→ GIVEN PASSAGE
------------------------
Memory Management

Goals

  • Abstract physical memory into a logical address space per process
  • Protect processes from each other
  • Allow efficient sharing of physical memory
  • Enable processes larger than physical memory (virtual memory)

Address Binding

Program addresses can be bound to physical memory at different stages:

Stage When Example
Compile time Address known at compile time MS-DOS .COM files, hardcoded addresses
Load time Relocatable code bound when loaded Static linking with relocation
Execution time Bound at runtime, can move Modern OSes with virtual memory

Logical vs Physical Address

  • Logical address (virtual address): Address generated by CPU. What the program sees. Starts from 0.
  • Physical address: Actual address in RAM hardware.

The Memory Management Unit (MMU) translates logical → physical at runtime.

Contiguous Memory Allocation

Each process gets a single contiguous block of memory.

Fixed Partitioning

Memory divided into fixed-size partitions. One process per partition.
------------------------
→ TASK DESCRIPTION
In the memory management text, reproduce the part that opens with the words containing "The Memory Management" and closes with "block of memory.", replacing "block" with "region".

→ MATERIAL PROVIDED
------------------------
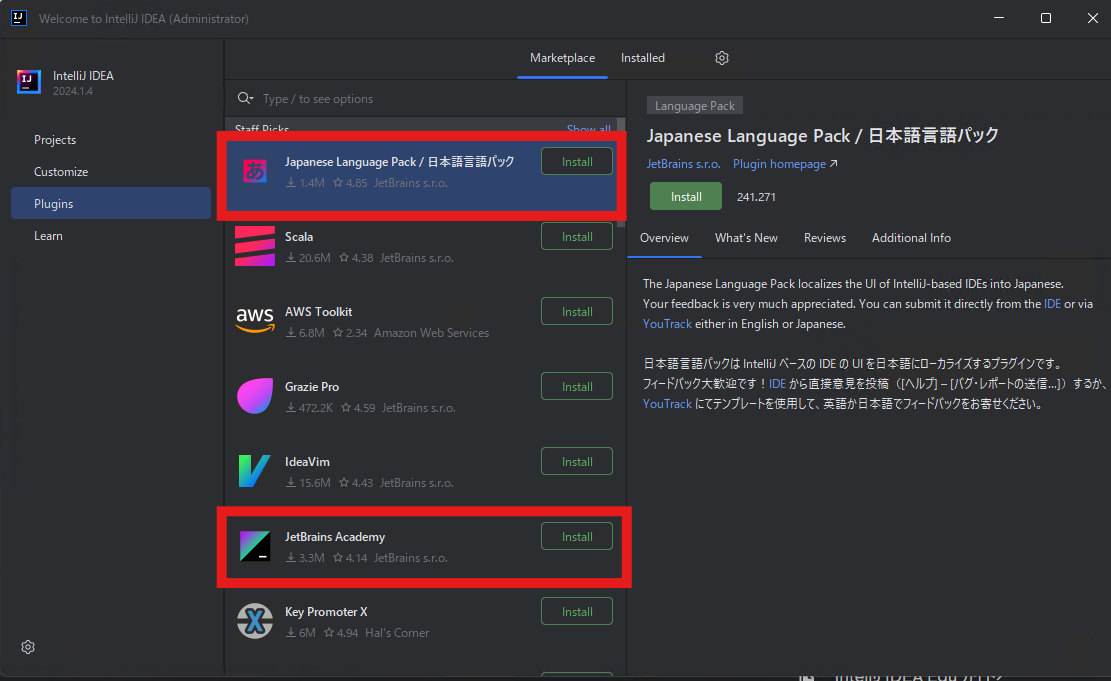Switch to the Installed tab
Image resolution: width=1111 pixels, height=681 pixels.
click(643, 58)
------------------------
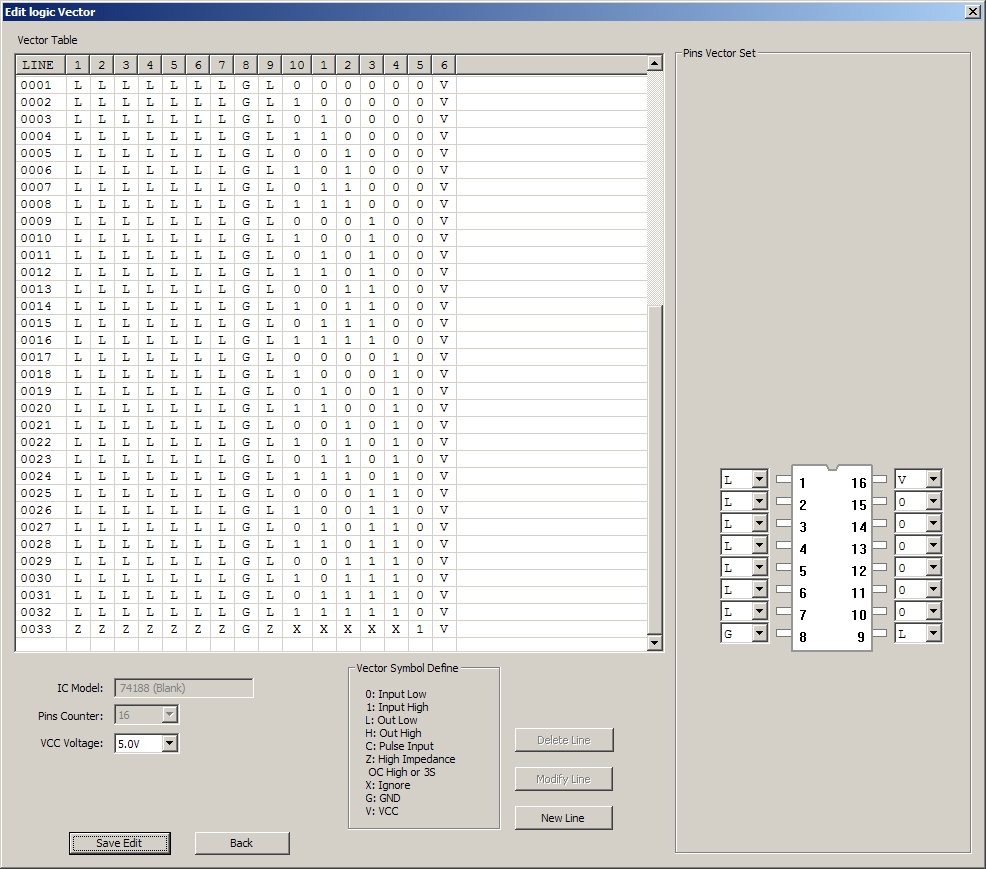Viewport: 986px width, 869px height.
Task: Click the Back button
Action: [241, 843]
------------------------
→ RESULT OF THIS EXERCISE
The Memory Management Unit (MMU) translates logical → physical at runtime.

Contiguous Memory Allocation

Each process gets a single contiguous region of memory.